The development of DeepES provides a novel method for identifying orphan enzyme genes. By combining deep learning models with biosynthetic gene cluster information, DeepES can efficiently screen candidate genes without relying on sequence similarity. The research results demonstrate that DeepES has high accuracy and reliability in identifying orphan enzyme genes, particularly when handling data with low sequence homology.

Furthermore, the successful application of DeepES has revealed potential genes for many unknown metabolic pathways in human gut microbiota, especially those related to short-chain fatty acid production. These findings not only enhance our understanding of gut microbial metabolism but also open new research directions for related diseases.

Research Highlights

  1. Innovative Deep Learning Framework: DeepES is the first to combine deep learning models with biosynthetic gene cluster information, providing a novel solution for identifying orphan enzyme genes.
  2. Efficient RClass Classifiers: Through independent RClass binary classifiers, DeepES can predict enzyme activity with high accuracy without relying on sequence similarity.
  3. Broad Application Prospects: DeepES is not only applicable to prokaryotes but also has the potential to be applied to plants and fungi, offering vast application space for future research.
  4. Bridging the Gap Between Sequence and Function: DeepES’s successful application provides an essential tool for understanding the relationship between sequence data and biological function, particularly in handling orphan enzyme genes.

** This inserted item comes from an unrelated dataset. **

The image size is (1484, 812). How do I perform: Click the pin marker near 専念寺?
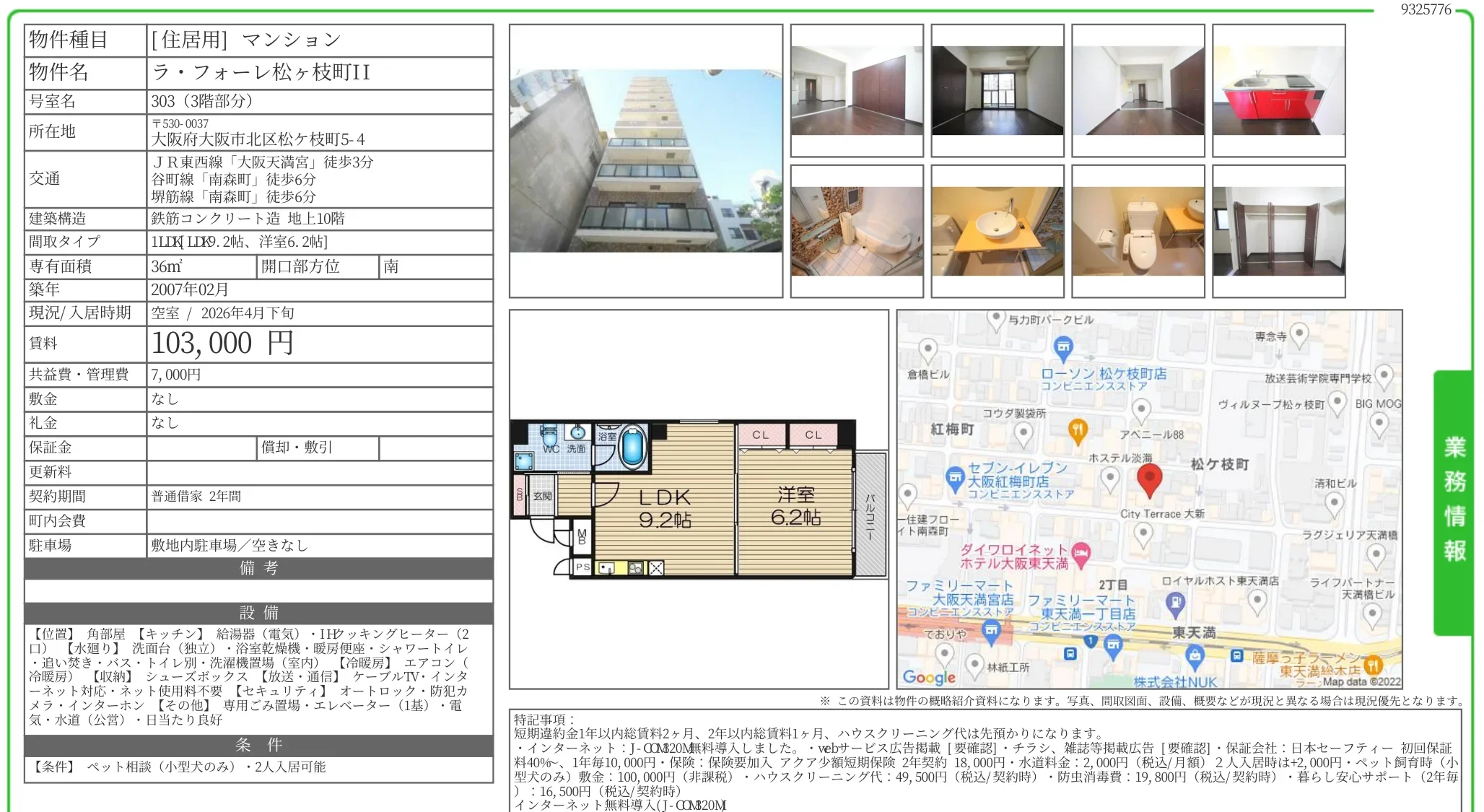click(x=1298, y=333)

Research Value and Significance

The development of DeepES not only holds significant scientific value but also provides new tools for biotechnology and medical research. By identifying orphan enzyme genes, scientists can better understand the complexity of metabolic pathways, especially in areas such as human gut microbiota. Additionally, the successful application of DeepES opens new research directions for drug development and disease treatment, particularly in metabolism-related diseases such as gut inflammation and cancer.

DeepES provides a crucial solution for bridging the gap between sequence data and biological function, paving the way for future research.